A report the U.N. is expected to release on Monday may provide the foundation necessary for the U.S. and Russia to agree on how to disarm the Bashar Assad regime.
U.N. chemical weapons inspectors are expected to unveil their findings Monday following a reported Aug. 21 sarin gas attack. The Obama administration has been adamant that the regime gassed its own people, killing more than 1,400. The Russians, however, as known allies of Assad claim to have contradictory evidence.
Neither side has yet revealed the content of their intelligence. However, the Syrian government has for the first time this week admitted it has a chemical weapons cache it says it is willing to give up.
The U.N. has already stated that its information will not indicate blame for the attack, but at least it will establish a middle ground from which to grow, experts say.
"That, itself, will have a lot of derivative value as the U.S. and Russia work through the Syrian disarmament plan," says Jon Wolfsthal, who previously worked as a non-proliferation special advisor to the White House National Security Council and to Vice President Joe Biden.
The rebels unlikely built rockets and acquired sarin gas to launch against their own people, he says, leaving the conclusion that it was either a deliberate attack by the Syrian regime or that the regime is no longer capable of securing its facilities during the civil war.
"It will add weight for the need for Syria to secure and declare its chemical weapons stocks," says Wolfsthal, now the deputy director at the Center for Nonproliferation Studies at Middlebury College's Monterey Institute of International Studies. .
"What the inspectors will be able to see isn't going to be proof," says Bruce Bennett, a senior analyst at the Rand Corporation who previously served as a counter proliferation official with the Department of Defense. "It's going to be something that's going to imply that is possibly the case."
"We're still going to see some heavy debates on what happened," he says.
Sarin is also a very tricky substance to investigate, Bennett adds. It evaporates like water and one-thousandth of a gram can be lethal.
Security expert Tom Snitch was a senior advisor for the U.S. Arms Control and Disarmament Agency, and says the weight of the U.N. findings rests on how much information they are willing to release.

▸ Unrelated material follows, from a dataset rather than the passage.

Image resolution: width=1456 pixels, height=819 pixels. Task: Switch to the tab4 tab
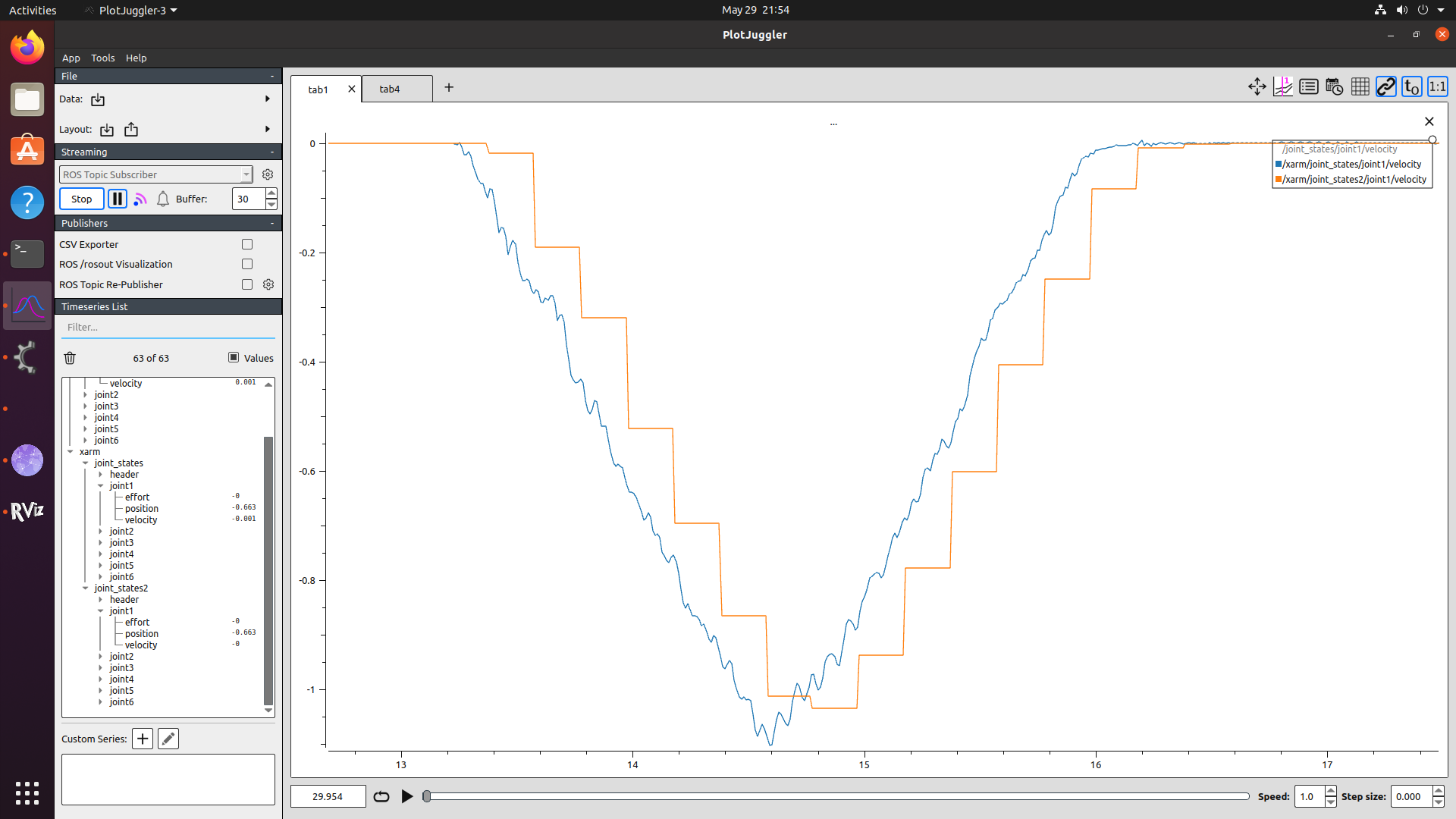click(x=390, y=89)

"Will they release the delivery method? Or, will they simply as a matter of statements of fact, say 'Yes. It was used'?" said Snitch.

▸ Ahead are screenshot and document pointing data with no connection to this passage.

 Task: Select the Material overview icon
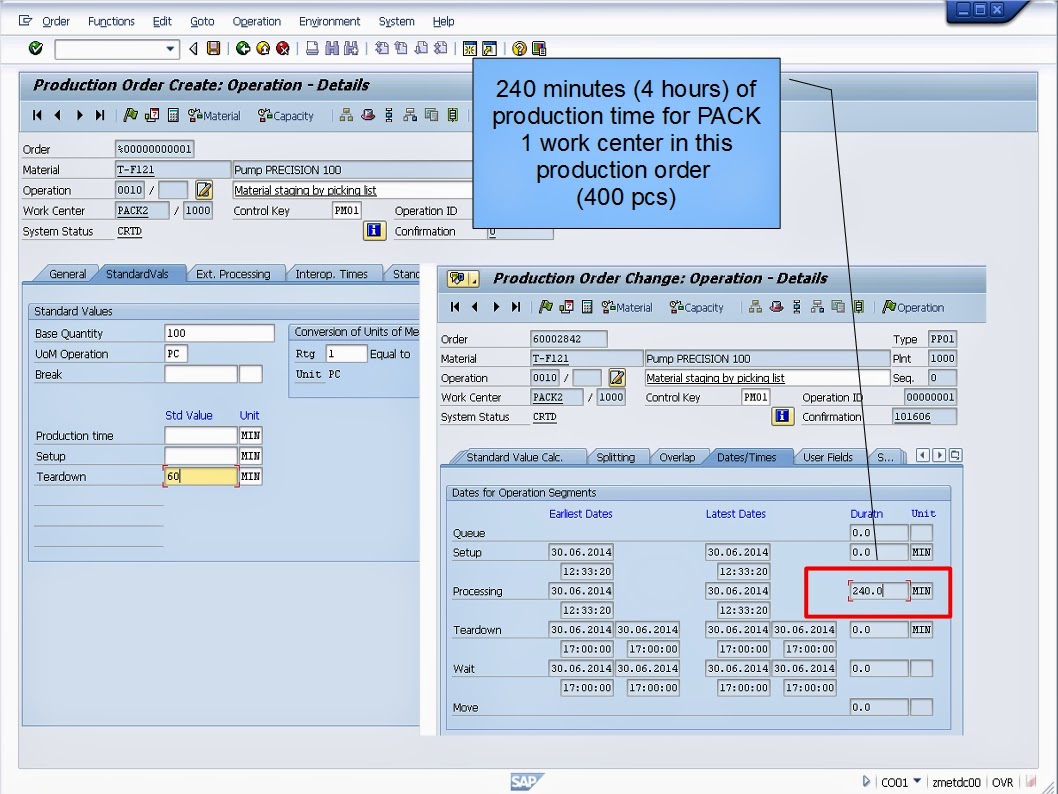point(212,115)
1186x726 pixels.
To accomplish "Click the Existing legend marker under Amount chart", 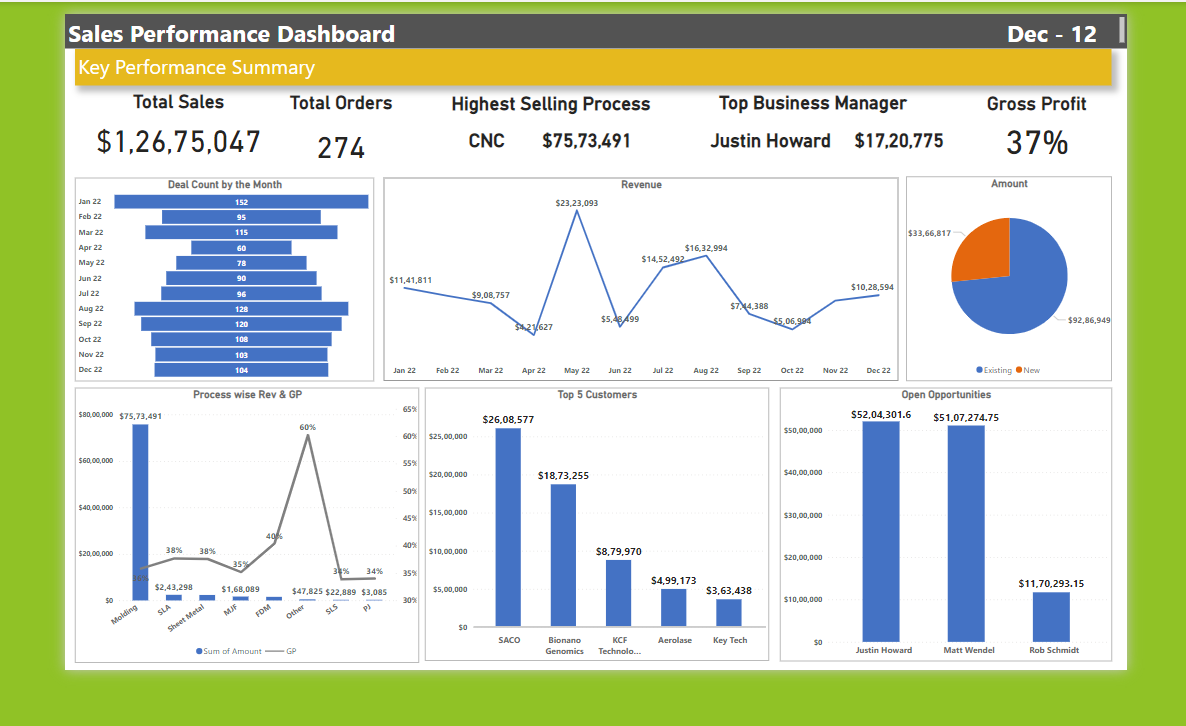I will pos(979,370).
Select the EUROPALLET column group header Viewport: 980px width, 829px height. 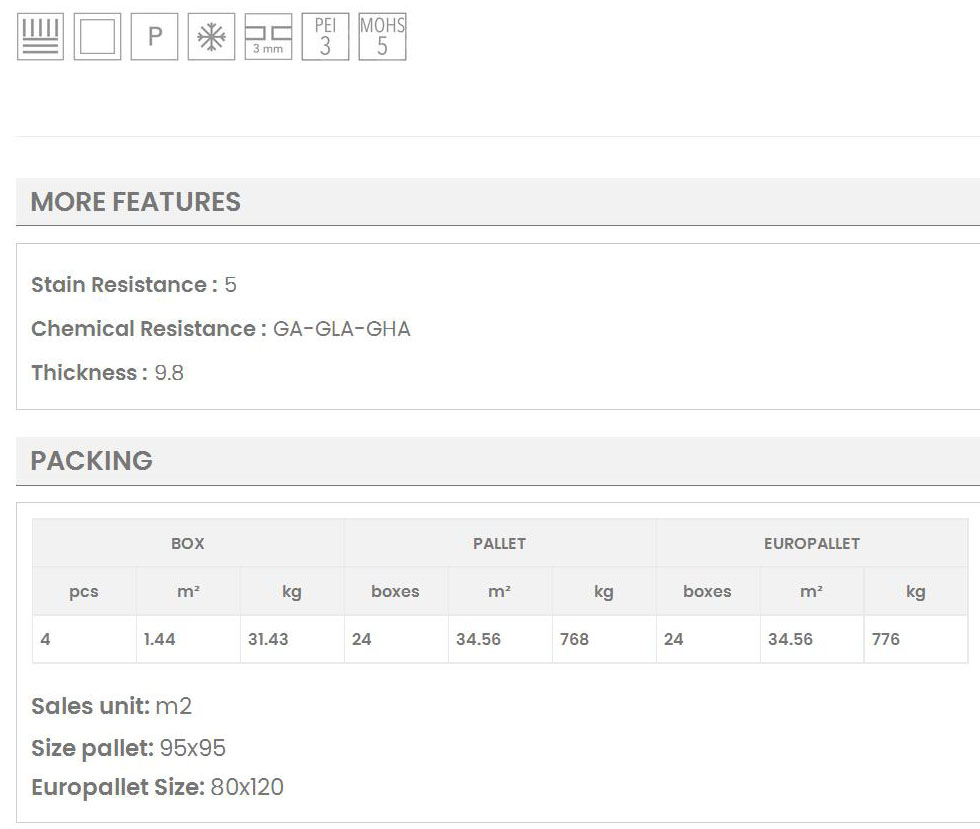pos(811,544)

The presence of spent rocket casings could pin the attacks squarely on the regime, he says, unlike if toxic gases were delivered in a more rudimentary way.
Foreign Policy cited an anonymous source earlier this week who says the United Nations will likely release enough information to implicate the Assad regime.

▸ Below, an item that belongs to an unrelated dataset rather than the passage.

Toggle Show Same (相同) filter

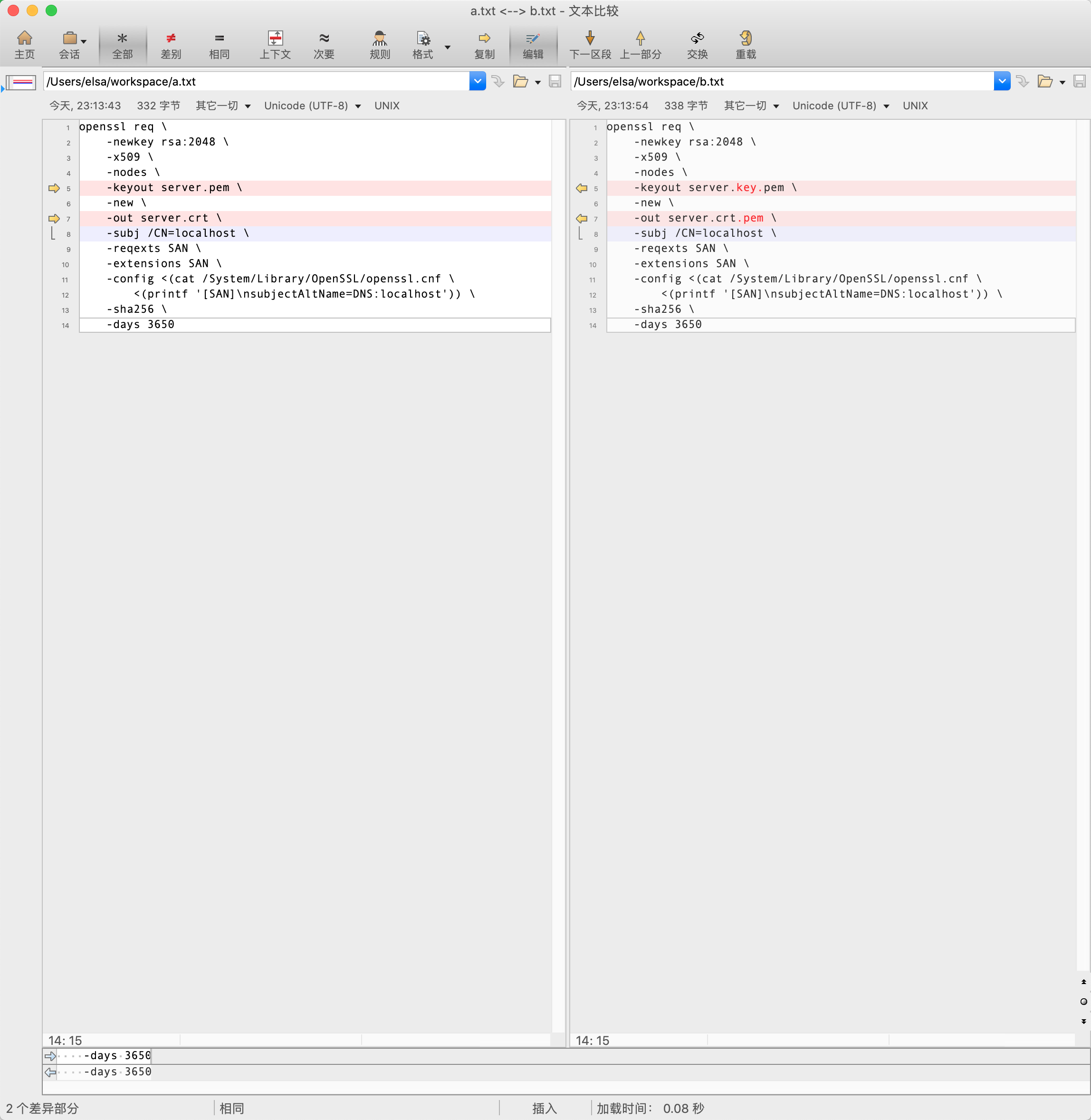click(219, 45)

"I know they have gotten very rich samples -- biomedical and environmental -- and they have interviewed victims, doctors and nurses," FP's source said. "You can conclude from the type of evidence the [identity of the] author."
So far neither the U.S. nor Russia has revealed tangible evidence of the use of chemical weapons in Syria, though officials such as Secretary of State John Kerry claim he has seen irrefutable intelligence.
Both nations have likely kept their information confidential due to the natural inclination for intelligence services to protect their "sources and methods."
"I've been surprised that the U.S. has not chosen to say more about the actual evidence," says Bennett. "I guess they thought their conclusions were compelling enough that people wouldn't doubt them."
Wolfsthal believes it's time for the U.S. to reveal the information, even if it compromises a source.
"If we are actually able to box in Assad to give up his chemical weapons stockpile, that's worth burning a lead or two," he says. "Given how the shadow of Iraq is hovering over everything that's going on here, the U.S. really has to go the extra mile to show our intelligence is not just circumstantial, but that it is compelling."